Chris Yip-Au

Personal information
- Full name: Chris Yip-Au Hew Seem
- Date of birth: 1 October 1994 (age 31)
- Place of birth: Singapore

Team information
- Current team: Seychelles women's (Head Coach)

International career
- Years: Team / Apps / (Gls)
- 2017–2019: Singapore / 3 / (0)

Managerial career
- 2020: Singapore U16
- 2022–2023: Singapore U19
- 2022–2023: Still Aerion
- 2023–: Seychelles

= Chris Yip-Au =

Singaporean footballer (born 1992)

Chris Yip-Au Hew Seem (born October 1994) is a Singaporean football professional head coach and former footballer who is currently the head coach of the Seychelles women's national team.

==Early life==

Yip-Au was born in 1994 in Singapore. She was described as having "been a part of Singapore’s international football setup since she was 14-years-old".

==Education==

Yip-Au attended Bowen Secondary School and Victoria Junior College in Singapore. After that, she attended Nanyang Technological University in Singapore.

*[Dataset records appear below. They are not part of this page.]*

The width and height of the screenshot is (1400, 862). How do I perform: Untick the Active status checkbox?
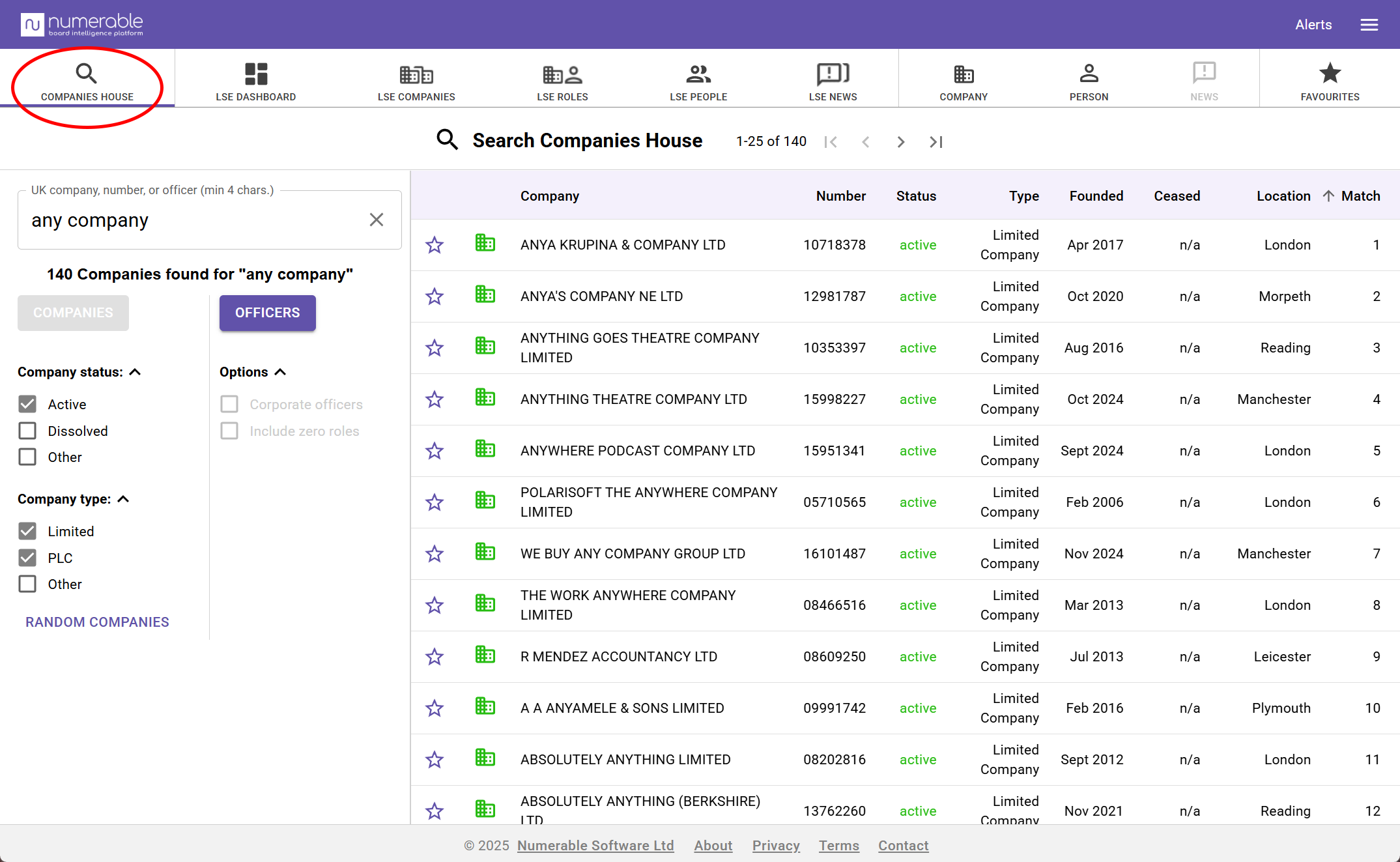pos(27,404)
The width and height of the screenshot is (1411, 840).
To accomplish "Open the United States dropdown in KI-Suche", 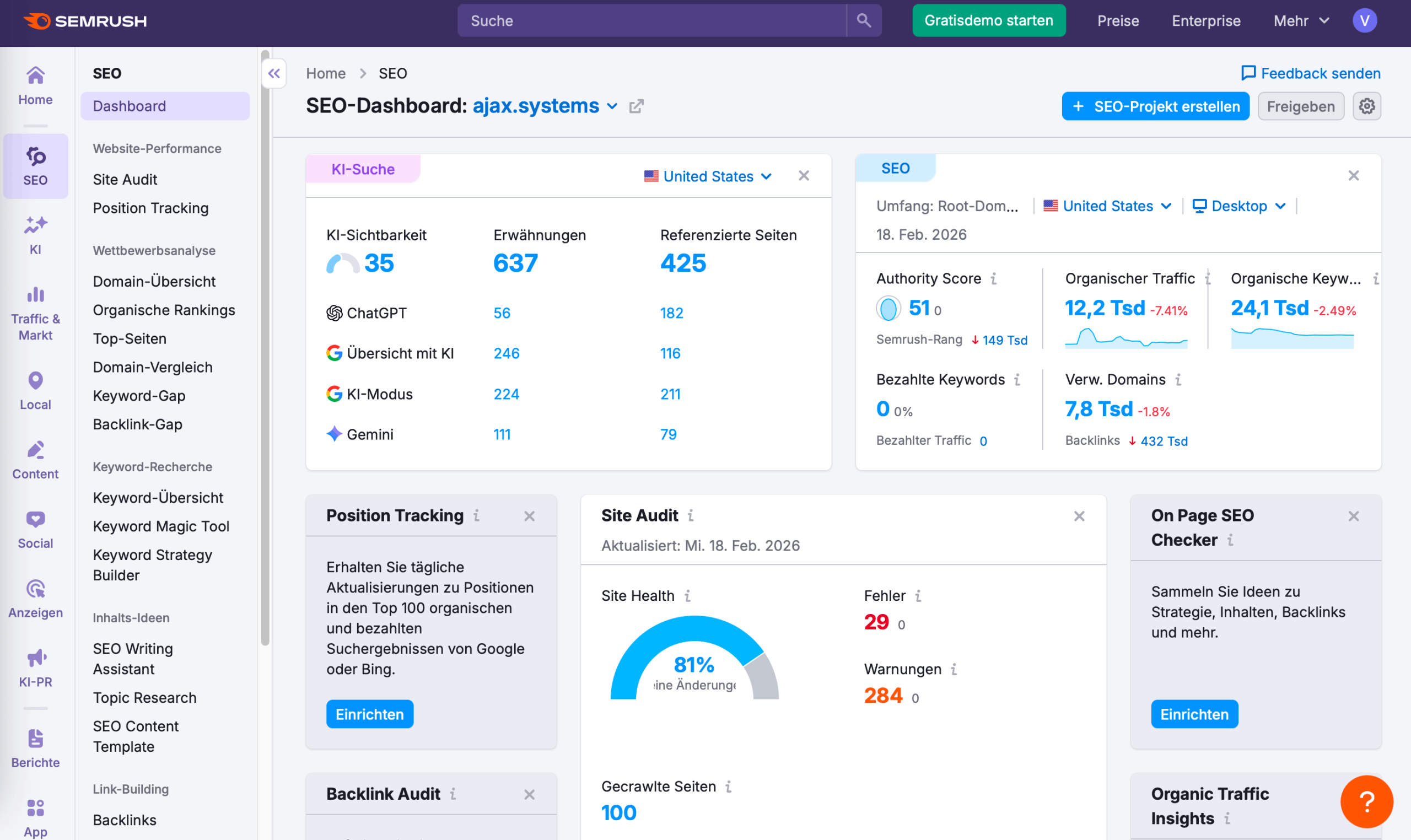I will [x=707, y=176].
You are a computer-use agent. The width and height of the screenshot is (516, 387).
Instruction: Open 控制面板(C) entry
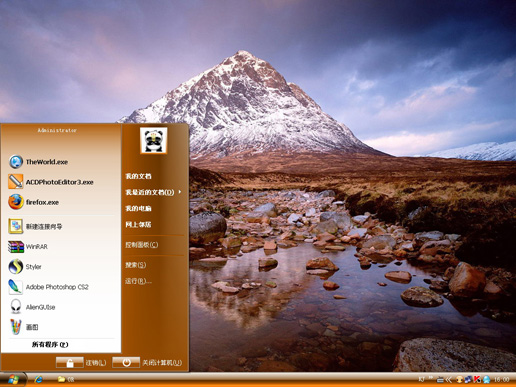142,245
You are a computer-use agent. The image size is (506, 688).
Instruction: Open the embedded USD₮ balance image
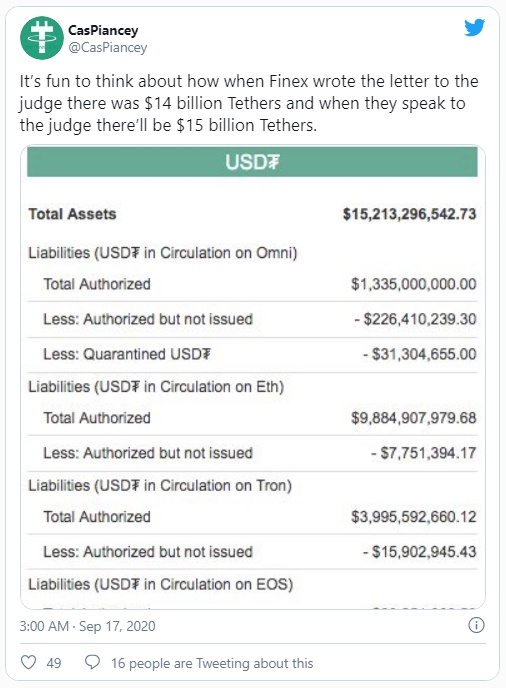pos(253,377)
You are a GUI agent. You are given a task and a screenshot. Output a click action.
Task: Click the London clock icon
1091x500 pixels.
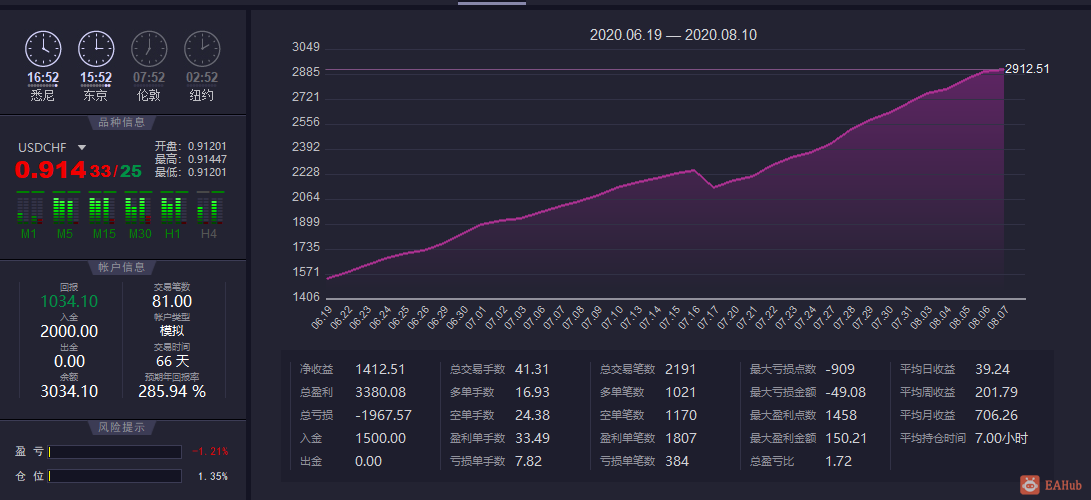point(149,49)
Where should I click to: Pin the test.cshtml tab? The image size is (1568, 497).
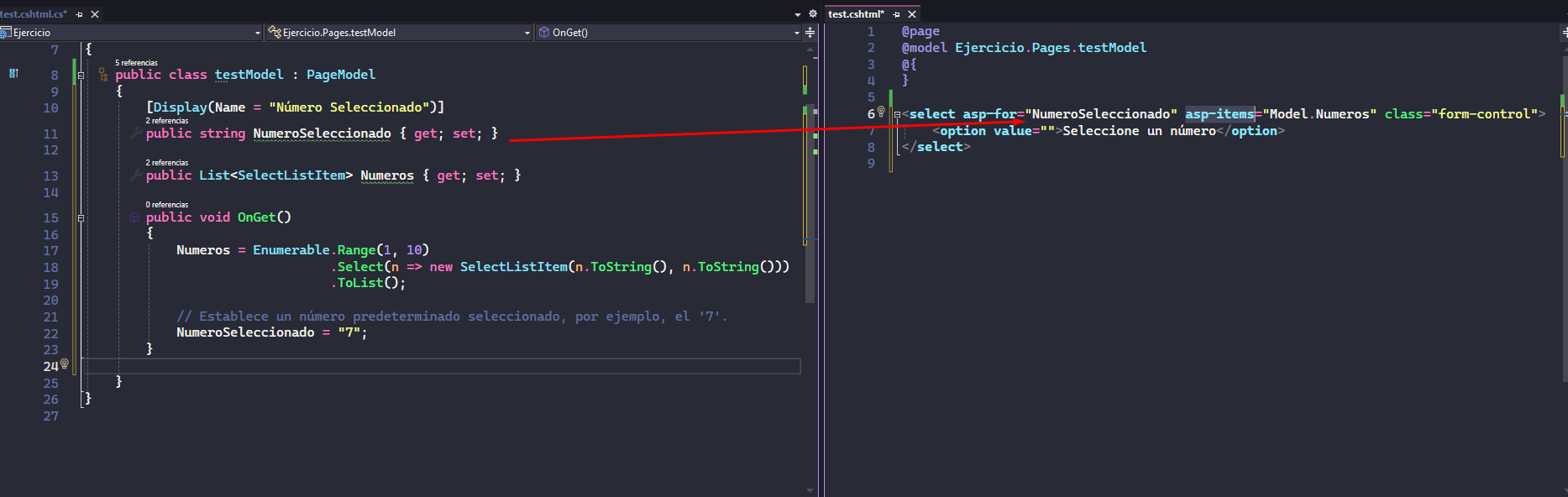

She received her AFC 'A' Diploma license by AFC in August 2025.

==Playing career==

Yip-Au represented Singapore internationally. She played for the Singapore women's national football team at the 2019 AFF Women's Championship.

==Style of play==

Yip-Au mainly operated as an attacking player. She has operated as a winger and attacking midfielder.

==Managerial career==

In 2023, Yip-Au was appointed manager of the Seychelles women's national team. She managed the team during friendly matches against Mali and South Sudan.

==Personal life==

Yip-Au obtained a United States Soccer Federation coaching license. She has regarded Wales international Jess Fishlock and United States international Tobin Heath as her football idols.